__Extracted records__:
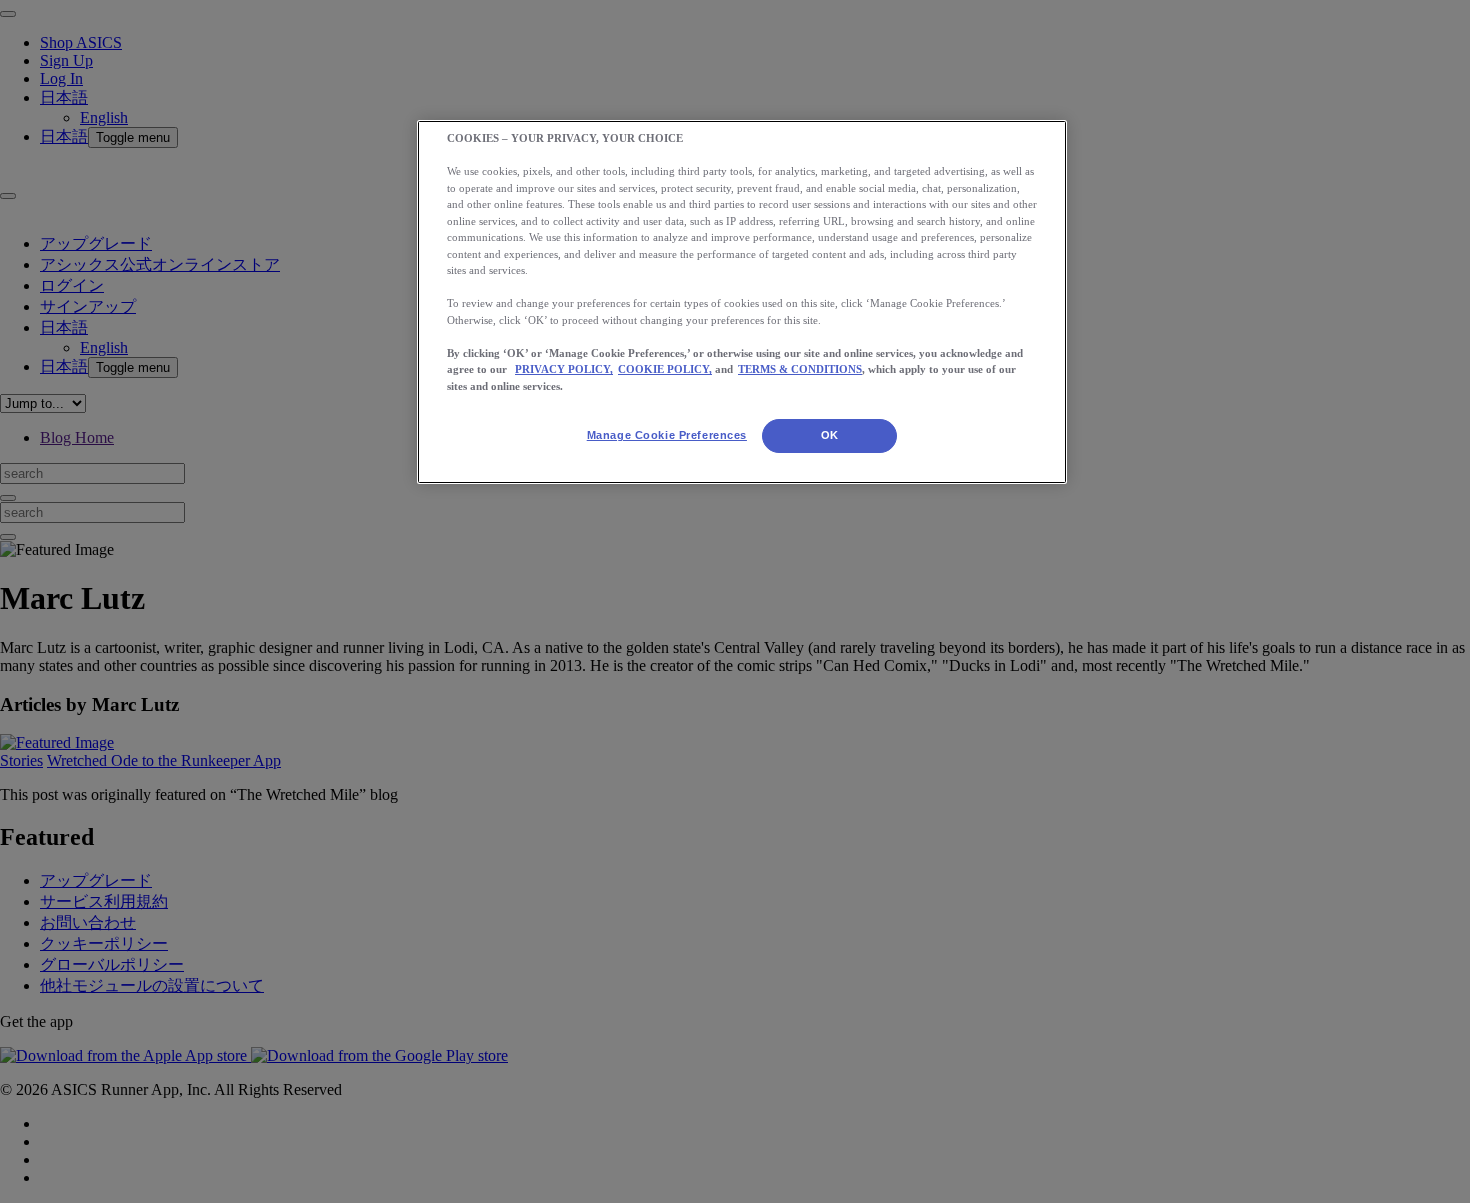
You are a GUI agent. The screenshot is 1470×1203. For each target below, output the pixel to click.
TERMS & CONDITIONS (800, 369)
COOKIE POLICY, (665, 369)
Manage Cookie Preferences (667, 435)
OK (830, 435)
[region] (742, 302)
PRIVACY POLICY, (564, 369)
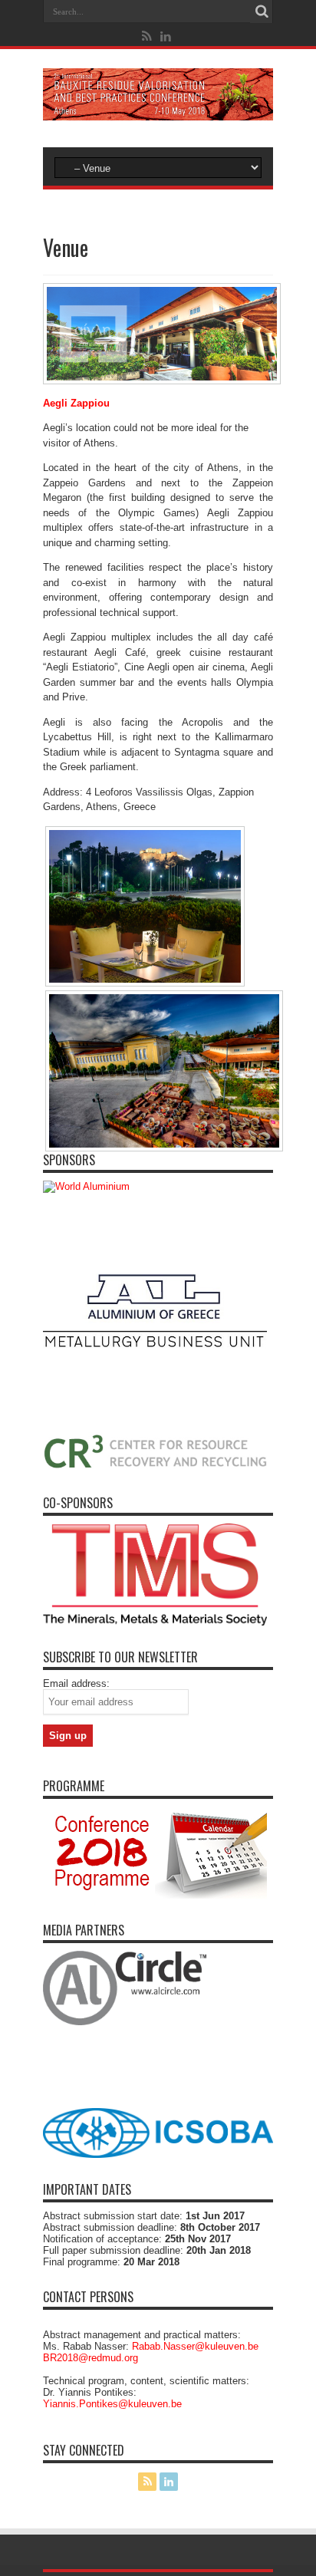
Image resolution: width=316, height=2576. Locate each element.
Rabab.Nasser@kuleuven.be (195, 2346)
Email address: (76, 1683)
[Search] (261, 11)
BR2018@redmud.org (90, 2358)
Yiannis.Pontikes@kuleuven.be (112, 2404)
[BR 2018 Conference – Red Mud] (158, 109)
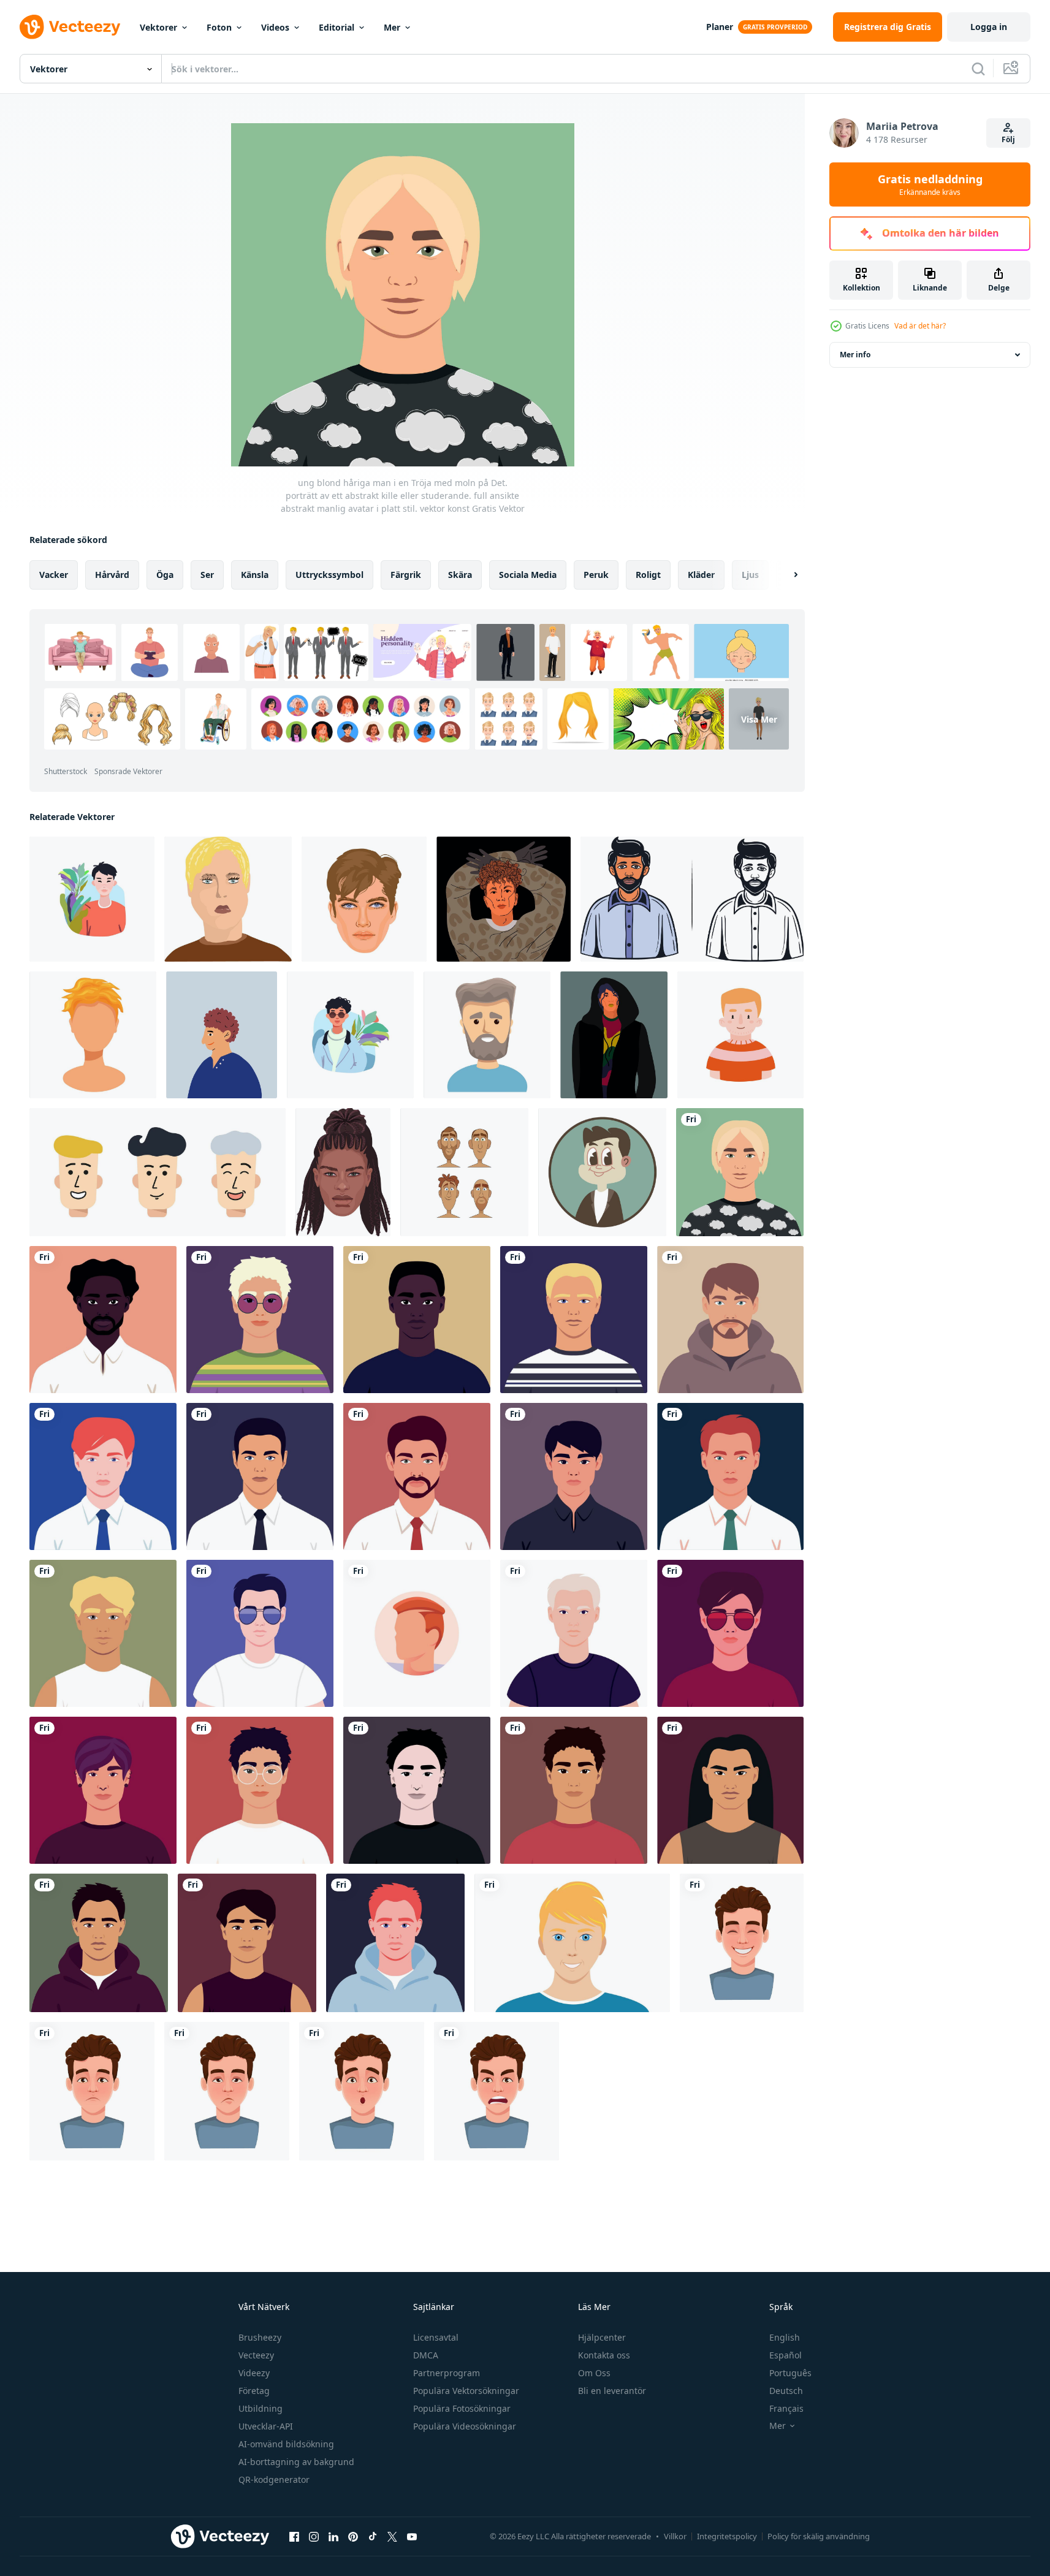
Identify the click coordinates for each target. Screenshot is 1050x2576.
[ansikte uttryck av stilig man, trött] (226, 2091)
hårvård (112, 574)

__Try it__:
Output, exactly and without pictures, the span of lines that starts at the line containing "TERMS & CONDITIONS (800, 369)" and ends at the last line above.

__Response area__:
TERMS & CONDITIONS (800, 369)
COOKIE POLICY, (665, 369)
Manage Cookie Preferences (667, 435)
OK (830, 435)
[region] (742, 302)
PRIVACY POLICY, (564, 369)
Image resolution: width=316, height=2576. Locate each element.
Rabab.Nasser@kuleuven.be (195, 2346)
Email address: (76, 1683)
[Search] (261, 11)
BR2018@redmud.org (90, 2358)
Yiannis.Pontikes@kuleuven.be (112, 2404)
[BR 2018 Conference – Red Mud] (158, 109)
Identify the click coordinates for each target. Screenshot is 1050x2576.
[ansikte uttryck av stilig man, trött] (226, 2091)
hårvård (112, 574)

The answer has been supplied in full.